● Exercise inputs:
************

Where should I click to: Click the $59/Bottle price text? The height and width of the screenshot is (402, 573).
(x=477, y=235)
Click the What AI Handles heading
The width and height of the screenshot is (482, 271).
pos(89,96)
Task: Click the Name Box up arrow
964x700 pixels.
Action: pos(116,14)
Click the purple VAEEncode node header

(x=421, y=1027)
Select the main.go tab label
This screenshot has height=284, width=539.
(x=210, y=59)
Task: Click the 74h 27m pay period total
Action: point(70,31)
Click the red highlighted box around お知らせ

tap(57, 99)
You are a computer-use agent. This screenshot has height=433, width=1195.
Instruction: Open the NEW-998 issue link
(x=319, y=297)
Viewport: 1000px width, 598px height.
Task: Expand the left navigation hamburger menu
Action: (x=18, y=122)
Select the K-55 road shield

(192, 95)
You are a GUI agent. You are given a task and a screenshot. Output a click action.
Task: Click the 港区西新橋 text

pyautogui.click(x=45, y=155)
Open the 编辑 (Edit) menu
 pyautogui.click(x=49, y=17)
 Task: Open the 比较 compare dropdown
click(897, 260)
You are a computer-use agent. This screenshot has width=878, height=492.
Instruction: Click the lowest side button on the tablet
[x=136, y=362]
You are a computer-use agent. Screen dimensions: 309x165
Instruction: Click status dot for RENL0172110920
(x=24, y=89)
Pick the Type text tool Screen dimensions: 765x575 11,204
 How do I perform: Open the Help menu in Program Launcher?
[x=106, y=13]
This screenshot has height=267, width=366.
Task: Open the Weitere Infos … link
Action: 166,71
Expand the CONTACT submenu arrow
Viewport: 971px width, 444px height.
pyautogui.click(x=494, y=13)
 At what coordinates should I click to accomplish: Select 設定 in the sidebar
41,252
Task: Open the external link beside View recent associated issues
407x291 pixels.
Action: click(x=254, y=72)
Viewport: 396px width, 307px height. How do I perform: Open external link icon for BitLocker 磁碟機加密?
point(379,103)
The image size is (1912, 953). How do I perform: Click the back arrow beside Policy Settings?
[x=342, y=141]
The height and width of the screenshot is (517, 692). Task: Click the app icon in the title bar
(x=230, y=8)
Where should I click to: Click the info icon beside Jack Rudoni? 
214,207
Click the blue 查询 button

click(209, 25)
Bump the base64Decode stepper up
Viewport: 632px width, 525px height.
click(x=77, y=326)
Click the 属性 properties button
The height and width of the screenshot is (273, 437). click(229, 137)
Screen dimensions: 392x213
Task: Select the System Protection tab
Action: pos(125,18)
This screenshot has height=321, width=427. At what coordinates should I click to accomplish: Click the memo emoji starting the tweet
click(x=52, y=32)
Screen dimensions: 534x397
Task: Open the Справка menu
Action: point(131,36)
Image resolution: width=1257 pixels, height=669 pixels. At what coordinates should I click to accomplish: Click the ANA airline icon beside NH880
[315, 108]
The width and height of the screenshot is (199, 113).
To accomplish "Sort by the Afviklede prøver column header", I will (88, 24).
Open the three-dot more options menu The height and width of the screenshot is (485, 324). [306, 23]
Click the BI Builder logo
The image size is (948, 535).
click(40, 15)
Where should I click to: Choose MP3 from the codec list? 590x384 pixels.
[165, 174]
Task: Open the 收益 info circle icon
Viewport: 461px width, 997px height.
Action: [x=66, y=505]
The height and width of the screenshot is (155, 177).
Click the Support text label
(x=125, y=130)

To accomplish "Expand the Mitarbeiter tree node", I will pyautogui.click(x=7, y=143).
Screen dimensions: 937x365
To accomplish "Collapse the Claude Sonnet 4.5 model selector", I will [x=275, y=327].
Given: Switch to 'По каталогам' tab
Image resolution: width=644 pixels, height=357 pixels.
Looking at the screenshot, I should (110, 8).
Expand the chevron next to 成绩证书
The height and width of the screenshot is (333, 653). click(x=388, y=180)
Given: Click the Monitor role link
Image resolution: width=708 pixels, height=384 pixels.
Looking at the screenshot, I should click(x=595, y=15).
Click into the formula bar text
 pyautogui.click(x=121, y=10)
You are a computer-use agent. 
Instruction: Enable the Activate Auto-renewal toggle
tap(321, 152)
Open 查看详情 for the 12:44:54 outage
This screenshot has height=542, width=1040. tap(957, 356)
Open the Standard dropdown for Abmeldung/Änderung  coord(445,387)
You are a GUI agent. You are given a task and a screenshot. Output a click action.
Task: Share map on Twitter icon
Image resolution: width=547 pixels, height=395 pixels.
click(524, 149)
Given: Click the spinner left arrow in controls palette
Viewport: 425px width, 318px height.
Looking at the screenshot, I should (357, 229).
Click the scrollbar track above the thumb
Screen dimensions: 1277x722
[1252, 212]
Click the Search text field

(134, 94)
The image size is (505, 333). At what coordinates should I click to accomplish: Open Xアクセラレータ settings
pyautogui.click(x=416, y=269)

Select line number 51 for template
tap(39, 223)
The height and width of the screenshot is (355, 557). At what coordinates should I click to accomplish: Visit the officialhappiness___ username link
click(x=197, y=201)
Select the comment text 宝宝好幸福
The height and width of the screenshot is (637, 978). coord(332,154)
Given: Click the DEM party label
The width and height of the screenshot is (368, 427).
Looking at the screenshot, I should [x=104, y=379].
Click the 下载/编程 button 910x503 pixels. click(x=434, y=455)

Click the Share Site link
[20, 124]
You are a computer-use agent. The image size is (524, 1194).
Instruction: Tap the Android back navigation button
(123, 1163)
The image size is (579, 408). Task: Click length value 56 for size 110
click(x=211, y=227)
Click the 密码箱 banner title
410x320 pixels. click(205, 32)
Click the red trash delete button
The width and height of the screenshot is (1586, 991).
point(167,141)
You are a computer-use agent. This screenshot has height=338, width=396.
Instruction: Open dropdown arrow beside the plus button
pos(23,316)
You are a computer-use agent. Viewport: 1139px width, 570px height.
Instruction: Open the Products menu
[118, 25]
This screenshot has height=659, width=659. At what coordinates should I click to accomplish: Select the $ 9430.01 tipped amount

************

● What the exercise asks: Count how many lines of the material hold the string "agent". Give the number and nothing more.

● Expected output: 9